He resisted music for a long time, studying journalism and briefly working in radio. “My job was to edit out the ‘ums’ and ‘ahs’ on documentaries,” he says drolly. “But the music stuff came out in the end. I guess I did play the clarinet for a couple of years and I took guitar lessons, but it was more of a ‘dear diary’ thing.” In a way, so was Horn of Plenty, Grizzly Bear’s first album, when it was still a solo project and Droste did most of the recordings on a handheld tape machine. He named the band after an ex-boyfriend’s nickname and most of the songs were inspired by their relationship. But as soon as he could, he was sniffing out band members.

“I was quite happy to relinquish the idea of being a solo artist. I hate the thought of being under a spotlight with my guitar, mumbling into a microphone. It’s horribly scary to me.”

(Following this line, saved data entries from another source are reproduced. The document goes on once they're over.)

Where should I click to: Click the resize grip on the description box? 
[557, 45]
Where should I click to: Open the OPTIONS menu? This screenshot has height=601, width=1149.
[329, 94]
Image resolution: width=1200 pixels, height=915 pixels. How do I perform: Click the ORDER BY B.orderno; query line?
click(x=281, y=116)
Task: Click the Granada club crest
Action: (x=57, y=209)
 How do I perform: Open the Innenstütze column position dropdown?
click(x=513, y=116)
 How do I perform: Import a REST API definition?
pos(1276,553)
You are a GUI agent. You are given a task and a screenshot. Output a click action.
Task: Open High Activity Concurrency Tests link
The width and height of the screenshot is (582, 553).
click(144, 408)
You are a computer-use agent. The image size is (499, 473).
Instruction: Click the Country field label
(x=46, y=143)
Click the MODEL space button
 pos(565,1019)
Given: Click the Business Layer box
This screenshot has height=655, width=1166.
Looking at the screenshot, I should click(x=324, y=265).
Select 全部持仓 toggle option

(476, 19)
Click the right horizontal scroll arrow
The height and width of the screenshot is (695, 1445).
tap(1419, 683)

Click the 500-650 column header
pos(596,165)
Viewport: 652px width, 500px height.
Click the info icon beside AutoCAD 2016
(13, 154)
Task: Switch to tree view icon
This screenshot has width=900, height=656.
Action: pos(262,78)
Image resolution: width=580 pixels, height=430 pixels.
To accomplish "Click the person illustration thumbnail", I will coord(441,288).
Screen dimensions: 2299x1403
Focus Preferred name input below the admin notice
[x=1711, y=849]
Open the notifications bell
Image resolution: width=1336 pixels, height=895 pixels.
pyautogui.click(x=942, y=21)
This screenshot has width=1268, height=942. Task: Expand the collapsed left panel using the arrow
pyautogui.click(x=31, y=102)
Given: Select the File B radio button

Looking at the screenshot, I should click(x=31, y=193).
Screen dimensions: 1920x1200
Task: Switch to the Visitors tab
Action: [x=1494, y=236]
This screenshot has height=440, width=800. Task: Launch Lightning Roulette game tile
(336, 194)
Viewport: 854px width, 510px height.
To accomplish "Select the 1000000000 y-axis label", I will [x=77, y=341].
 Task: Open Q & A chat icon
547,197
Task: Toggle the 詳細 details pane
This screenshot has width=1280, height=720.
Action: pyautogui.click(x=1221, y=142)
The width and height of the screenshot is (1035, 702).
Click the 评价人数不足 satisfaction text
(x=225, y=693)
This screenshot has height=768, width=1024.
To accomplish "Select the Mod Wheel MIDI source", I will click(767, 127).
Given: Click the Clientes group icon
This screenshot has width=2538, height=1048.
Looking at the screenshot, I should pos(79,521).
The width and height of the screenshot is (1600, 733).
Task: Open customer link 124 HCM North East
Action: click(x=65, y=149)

Every three years, then, Grizzly Bear emerge from the desert, the island, and the forest into the horrible scary world. But they never stay long. They release an album, tour the world, and then return to the wilderness. Or at least the parking lot with some steaks and a barbecue. “Every once in a while we do enter the world of celebrity,” Droste notes, sounding embarrassed. “Usually, we’re like ‘wooooaaaaah’. Weird. I mean Jay Z and Beyoncé are cool. But then we go away again. That’s sort of how it goes with us.”

• Shields is released on 17 September on Warp.